My friend said “It’s Tintin”, after he caught a trailer of Jagga Jasoos in which RK was seen dancing in school uniforms. I didn’t get his fantasy then. I watched the film. He was spot on. In fact it’s a ‘Tintin meets Indiana Jones’. It gets a whopping ‘go for it’ recommendation from my side despite being overindulging in parts – specially towards the end when it steps beyond the 62nd page.
- Visuals are stunning. I don’t know which scenes were sets, which were outdoors and which VFX; I don’t care. The frames look beautiful – straight from an animated comic strip… the sky, the water, the greens, … the ostrich, everything made in heaven.

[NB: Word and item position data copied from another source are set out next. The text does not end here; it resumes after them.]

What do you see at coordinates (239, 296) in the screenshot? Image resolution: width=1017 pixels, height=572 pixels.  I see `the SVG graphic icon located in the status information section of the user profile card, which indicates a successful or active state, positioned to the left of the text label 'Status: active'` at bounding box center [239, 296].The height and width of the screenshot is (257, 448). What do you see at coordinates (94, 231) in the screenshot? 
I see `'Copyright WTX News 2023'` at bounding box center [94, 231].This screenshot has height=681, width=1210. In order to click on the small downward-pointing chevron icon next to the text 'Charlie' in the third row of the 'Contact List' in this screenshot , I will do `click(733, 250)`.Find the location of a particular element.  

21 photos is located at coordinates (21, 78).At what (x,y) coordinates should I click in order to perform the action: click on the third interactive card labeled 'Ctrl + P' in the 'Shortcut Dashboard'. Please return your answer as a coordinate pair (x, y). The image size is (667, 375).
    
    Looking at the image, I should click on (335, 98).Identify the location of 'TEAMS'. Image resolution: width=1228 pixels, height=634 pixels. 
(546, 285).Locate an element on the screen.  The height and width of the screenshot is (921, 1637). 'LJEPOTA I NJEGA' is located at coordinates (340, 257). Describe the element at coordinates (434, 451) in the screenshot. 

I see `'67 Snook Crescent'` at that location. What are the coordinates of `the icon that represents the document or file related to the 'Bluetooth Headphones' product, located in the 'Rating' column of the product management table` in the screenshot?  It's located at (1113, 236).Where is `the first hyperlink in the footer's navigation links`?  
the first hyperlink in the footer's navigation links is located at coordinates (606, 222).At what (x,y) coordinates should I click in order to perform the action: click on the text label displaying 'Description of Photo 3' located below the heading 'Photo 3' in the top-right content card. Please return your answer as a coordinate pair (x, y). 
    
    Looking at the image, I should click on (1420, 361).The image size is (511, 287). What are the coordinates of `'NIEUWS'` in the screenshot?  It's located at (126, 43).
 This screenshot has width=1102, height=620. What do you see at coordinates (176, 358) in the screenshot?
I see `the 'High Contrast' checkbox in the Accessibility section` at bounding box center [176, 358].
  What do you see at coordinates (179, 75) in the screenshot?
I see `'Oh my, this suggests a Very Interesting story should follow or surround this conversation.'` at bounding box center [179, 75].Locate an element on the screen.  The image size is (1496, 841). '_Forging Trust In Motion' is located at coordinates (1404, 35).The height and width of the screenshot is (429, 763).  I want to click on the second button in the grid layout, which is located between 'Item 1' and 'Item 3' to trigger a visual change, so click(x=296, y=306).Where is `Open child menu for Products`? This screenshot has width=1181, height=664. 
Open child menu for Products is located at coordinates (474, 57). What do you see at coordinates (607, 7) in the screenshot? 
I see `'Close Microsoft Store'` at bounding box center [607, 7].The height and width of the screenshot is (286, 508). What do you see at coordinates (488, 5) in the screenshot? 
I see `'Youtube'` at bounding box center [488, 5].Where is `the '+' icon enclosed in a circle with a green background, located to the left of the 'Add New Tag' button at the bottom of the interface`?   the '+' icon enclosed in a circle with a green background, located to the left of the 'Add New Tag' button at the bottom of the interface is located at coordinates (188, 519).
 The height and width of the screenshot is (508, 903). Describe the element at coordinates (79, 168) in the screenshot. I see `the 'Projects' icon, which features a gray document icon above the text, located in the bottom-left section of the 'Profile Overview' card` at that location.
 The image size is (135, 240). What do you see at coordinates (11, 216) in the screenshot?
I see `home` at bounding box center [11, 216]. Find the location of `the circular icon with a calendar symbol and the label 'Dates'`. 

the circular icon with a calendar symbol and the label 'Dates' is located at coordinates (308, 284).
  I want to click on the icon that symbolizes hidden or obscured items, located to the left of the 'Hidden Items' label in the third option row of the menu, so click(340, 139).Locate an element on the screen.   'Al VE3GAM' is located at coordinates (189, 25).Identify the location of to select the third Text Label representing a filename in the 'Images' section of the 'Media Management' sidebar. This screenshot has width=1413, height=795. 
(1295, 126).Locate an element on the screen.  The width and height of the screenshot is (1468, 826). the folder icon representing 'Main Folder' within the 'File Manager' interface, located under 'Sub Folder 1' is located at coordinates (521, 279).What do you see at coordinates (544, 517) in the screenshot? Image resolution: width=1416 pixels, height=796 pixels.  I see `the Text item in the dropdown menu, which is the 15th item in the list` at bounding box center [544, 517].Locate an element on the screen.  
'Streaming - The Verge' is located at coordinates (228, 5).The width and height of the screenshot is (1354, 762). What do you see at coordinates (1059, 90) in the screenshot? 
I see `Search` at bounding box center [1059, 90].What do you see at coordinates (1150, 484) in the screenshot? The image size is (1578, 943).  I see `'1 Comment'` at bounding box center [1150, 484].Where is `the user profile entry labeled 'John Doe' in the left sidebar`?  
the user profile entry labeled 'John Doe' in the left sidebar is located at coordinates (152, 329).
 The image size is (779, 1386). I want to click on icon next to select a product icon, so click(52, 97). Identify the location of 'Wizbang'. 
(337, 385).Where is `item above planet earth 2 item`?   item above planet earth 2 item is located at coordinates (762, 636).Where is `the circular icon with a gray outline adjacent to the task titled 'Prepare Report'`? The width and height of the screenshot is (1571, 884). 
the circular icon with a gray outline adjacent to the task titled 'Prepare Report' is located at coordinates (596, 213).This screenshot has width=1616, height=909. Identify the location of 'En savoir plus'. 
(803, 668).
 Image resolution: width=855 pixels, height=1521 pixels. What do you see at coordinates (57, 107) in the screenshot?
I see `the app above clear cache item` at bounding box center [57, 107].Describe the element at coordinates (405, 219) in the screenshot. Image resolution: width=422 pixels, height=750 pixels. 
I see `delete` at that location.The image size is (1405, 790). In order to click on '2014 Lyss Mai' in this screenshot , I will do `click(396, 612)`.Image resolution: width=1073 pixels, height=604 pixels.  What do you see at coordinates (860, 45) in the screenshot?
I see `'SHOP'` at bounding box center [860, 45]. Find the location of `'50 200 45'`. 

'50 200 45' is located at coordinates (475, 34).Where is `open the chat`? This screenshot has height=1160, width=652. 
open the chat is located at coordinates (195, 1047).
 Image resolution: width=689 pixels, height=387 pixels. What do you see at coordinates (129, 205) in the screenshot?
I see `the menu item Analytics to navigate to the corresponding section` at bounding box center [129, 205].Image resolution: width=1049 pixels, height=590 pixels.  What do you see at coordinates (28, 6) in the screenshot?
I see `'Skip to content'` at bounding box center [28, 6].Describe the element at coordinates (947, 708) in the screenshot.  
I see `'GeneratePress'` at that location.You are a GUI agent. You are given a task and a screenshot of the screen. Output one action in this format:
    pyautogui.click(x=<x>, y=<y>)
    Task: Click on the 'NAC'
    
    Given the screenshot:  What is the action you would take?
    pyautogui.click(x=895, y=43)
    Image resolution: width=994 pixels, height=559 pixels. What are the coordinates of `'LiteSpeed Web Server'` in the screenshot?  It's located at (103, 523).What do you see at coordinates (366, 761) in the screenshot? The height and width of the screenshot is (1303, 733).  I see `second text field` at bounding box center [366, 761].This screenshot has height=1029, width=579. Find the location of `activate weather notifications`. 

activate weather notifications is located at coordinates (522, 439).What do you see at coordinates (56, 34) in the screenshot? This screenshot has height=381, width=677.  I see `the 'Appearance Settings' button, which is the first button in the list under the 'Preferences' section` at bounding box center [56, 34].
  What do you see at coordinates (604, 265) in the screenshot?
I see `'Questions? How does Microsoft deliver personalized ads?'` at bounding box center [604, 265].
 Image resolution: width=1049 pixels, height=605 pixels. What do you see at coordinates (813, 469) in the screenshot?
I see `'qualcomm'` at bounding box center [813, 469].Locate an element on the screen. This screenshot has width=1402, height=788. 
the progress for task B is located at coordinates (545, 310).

- Ranbir Kapoor, Katrina Kaif, Saswata Chatterjee, Saurabh Shukla, Rajatava Dutta – knowing the Bengali names in the list, I can safely call it a casting coup. By the way, “Have I told you lately that I love” to watch Katrina Kaif? I always did, no matter what the cynical world had to say about her stiff accents. The role Saswata essayed was initially assigned to Govinda. He opted out citing a creative fallout. The movie took long in its making and finally saw the light of the day… thankfully!
- I’ve never seen Manipur hogging the limelight this long on the celluloid. Mind you, it’s still a Hindi film. Ukhrul? I have never heard beyond Imphal and Loktak lake. Kudos to Anurag Basu to venture something so offbeat!
- It’s a Bollywood musical. I honestly don’t remember experiencing anything of this sort before. Pritam had an extremely difficult task of not falling into pits of repetition and yet sound mushy, fantastic and plain. He does. I can’t say if there are hit songs, but it’s endearing to listen throughout. He delivered exactly what Mr. Basu asked for. This is what a Tintin must have been made of… if it were written in Hindi. Pritam goes from cartoon to hiphops to North East folks to dance moves to African beats!
- RK is Tintin with the spike on his hair. He is jolly, lovable, plausible and a great actor. He plays Indiana Jones too. Saswata C does the Sean Connery act. He plays the Henry Jones, Sr… but highly indigenous. What a gift he’s to the contemporary Indian cinema! Hope he gets noticed more to the larger mass.
- It’s Bengal all the way. That’s not a prize, in general. But for me, it was a bonus I didn’t have any expectations of. It stretches beyond Kolkata (and its trams) to far west… Purulia (yet another lesser name on the map). Almost all the lead characters bear a Bengali surname: Bagchi, Sengupta, Maitra etc. Then there is ‘Agapastala’ and ‘Shundi’ – it took my Bengali ears a couple of seconds to adjust and sink them in… with all my hospitable heart. If 70% of Hindi movies brazenly display Delhi and Punjabi nuances and references, the taste-buds must welcome such a change.
- The first half is outstanding. However the film falters as progresses. I’d classify JJ as a comic adventure flick. Such movies are common in English. It’s meant to have no substance or reason, but just for moving from one funny or adrenaline-dripping sequence to another. The problems with JJ are explained in the opening scenes, albeit in a different context. It’s the clash between the left and the right brain of Mr. Basu. He couldn’t restrain his left brain in totality and cared to pause to explain things, tie events with reality and give a deep meaning into the plot. That stretched the film and surely made it more expensive while taking a toll on its engrossing index. Having said that, I can’t really deduct marks on an experiment so passionate and goodhearted. It’s an honest dream visualized by its makers and I’m happy to see it.
# RK, Anurag Basu and Pritam Chakraborty – this is their 2nd memorable trio-work. Barfi was marvelous.